Fast, but not slow, effects of olivocochlear activation are resistant to apamin.

Olivocochlear (OC) efferent suppression of auditory-nerve responses comprises a fast effect lasting tens of milliseconds and a slow effect building and decaying over tens of seconds. Both fast and slow effects are mediated by activation of the same alpha 9 nicotinic receptor. We have hypothesized that fast effects are generated at the OC synapse, but that slow effects reflect activation of calcium-activated potassium (K(Ca)) channels by calcium release from the subsurface cisternae on the basolateral wall of the hair cells.
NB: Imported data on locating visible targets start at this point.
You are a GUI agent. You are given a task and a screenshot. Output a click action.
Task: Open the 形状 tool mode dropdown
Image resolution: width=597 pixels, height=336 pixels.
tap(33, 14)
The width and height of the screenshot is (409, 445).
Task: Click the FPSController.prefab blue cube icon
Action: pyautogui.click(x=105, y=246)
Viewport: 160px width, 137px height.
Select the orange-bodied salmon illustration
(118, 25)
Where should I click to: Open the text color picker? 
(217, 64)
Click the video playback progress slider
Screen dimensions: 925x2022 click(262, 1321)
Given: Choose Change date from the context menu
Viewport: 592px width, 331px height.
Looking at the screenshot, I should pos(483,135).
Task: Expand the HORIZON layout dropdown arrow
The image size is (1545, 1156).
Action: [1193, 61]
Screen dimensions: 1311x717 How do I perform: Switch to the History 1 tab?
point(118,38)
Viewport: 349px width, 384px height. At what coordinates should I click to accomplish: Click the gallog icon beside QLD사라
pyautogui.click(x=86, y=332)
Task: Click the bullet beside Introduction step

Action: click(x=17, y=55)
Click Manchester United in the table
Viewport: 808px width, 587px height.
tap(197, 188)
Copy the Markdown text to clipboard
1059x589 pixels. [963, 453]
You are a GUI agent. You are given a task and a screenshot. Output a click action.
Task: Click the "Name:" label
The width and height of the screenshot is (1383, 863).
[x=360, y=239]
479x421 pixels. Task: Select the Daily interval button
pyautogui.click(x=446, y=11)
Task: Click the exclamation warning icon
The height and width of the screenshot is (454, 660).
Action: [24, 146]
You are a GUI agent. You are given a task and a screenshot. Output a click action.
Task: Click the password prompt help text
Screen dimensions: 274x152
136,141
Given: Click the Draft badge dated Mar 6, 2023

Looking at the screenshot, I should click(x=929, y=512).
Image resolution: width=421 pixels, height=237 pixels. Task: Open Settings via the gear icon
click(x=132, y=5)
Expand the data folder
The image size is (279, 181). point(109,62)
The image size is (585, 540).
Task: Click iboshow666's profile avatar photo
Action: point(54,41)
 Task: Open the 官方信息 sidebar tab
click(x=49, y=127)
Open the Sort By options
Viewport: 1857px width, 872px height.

We measured in vivo effects of apamin, a blocker of small-conductance (SK) K(Ca) channels, and charybdotoxin, a blocker of large-conductance K(Ca) channels, perfused through scala tympani, on fast and slow effects evoked by electrical stimulation of the OC bundle in anesthetized guinea pigs. Apamin selectively and reversibly reduced slow-effect amplitude without altering fast effects or baseline amplitude of the auditory-nerve response, but only when perfused at concentrations of 100 microM. In contrast, the effects of charybdotoxin were noted at 30 nM, but were not specific, reducing both afferent and efferent responses. The very high concentrations of apamin needed to block efferent effects contrasts with the high sensitivity of isolated hair cells to apamin's block of acetylcholine's effects. The results suggest that in vivo fast OC effects are dominated by a conductance that is not apamin sensitive.